Gordon L. "Gordy" Wren (born January 5, 1919 in Steamboat Springs , Colorado ; † November 25, 1999 ibid) was an American ski jumper , cross-country skier , Nordic combined skier and alpine skier . He qualified for the Olympic Winter Games in 1948 in the Nordic and Alpine disciplines and achieved fifth place in the special jumping event. In 1950 he became the first American to cross the 300- foot mark.

Career

Gordon Wren is the only athlete from the USA who was able to qualify for four different disciplines at the Olympic Games. At the 1948 Winter Olympics in St. Moritz , he was qualified not only for special jumping but also for cross-country skiing, Nordic combined and alpine competitions. However , he withdrew his participation in the downhill and slalom before the competition in order to concentrate fully on the Nordic ski competitions. In the special jumping he reached fifth place on the normal hill. In the Nordic Combined, he could not achieve any of the top places, but managed with 68.5 meters in the second run, the second place in the combined jumping and the largest distance of the competition.

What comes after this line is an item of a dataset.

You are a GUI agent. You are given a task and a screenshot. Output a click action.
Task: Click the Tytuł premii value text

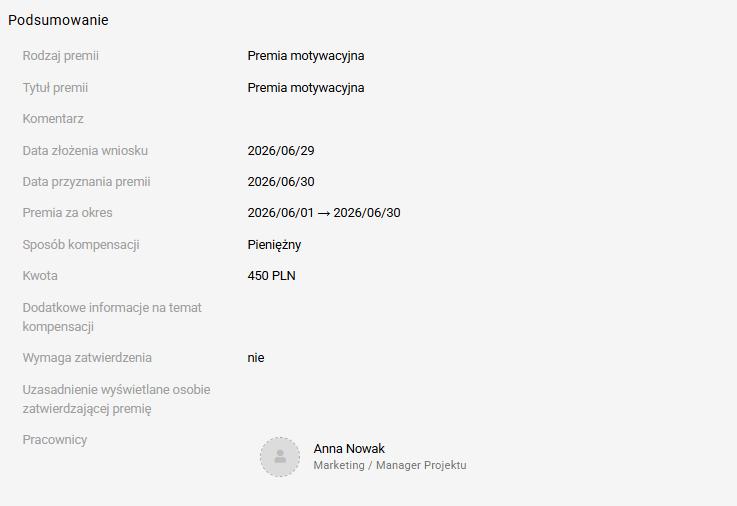tap(306, 88)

1950 Wren became the American Nordic Combined Champion in Steamboat Springs. In the same year he achieved the first jump of an American over the 300-foot mark on the Howelsen Hill ski jump with a distance of 301 feet (91.7 meters). He had already achieved one of his greatest successes in alpine skiing eight years earlier when he won the slalom of the Harriman Cup in Sun Valley in 1942 . During the Second World War he was a member of the 10th Mountain Division of the US Army for four years .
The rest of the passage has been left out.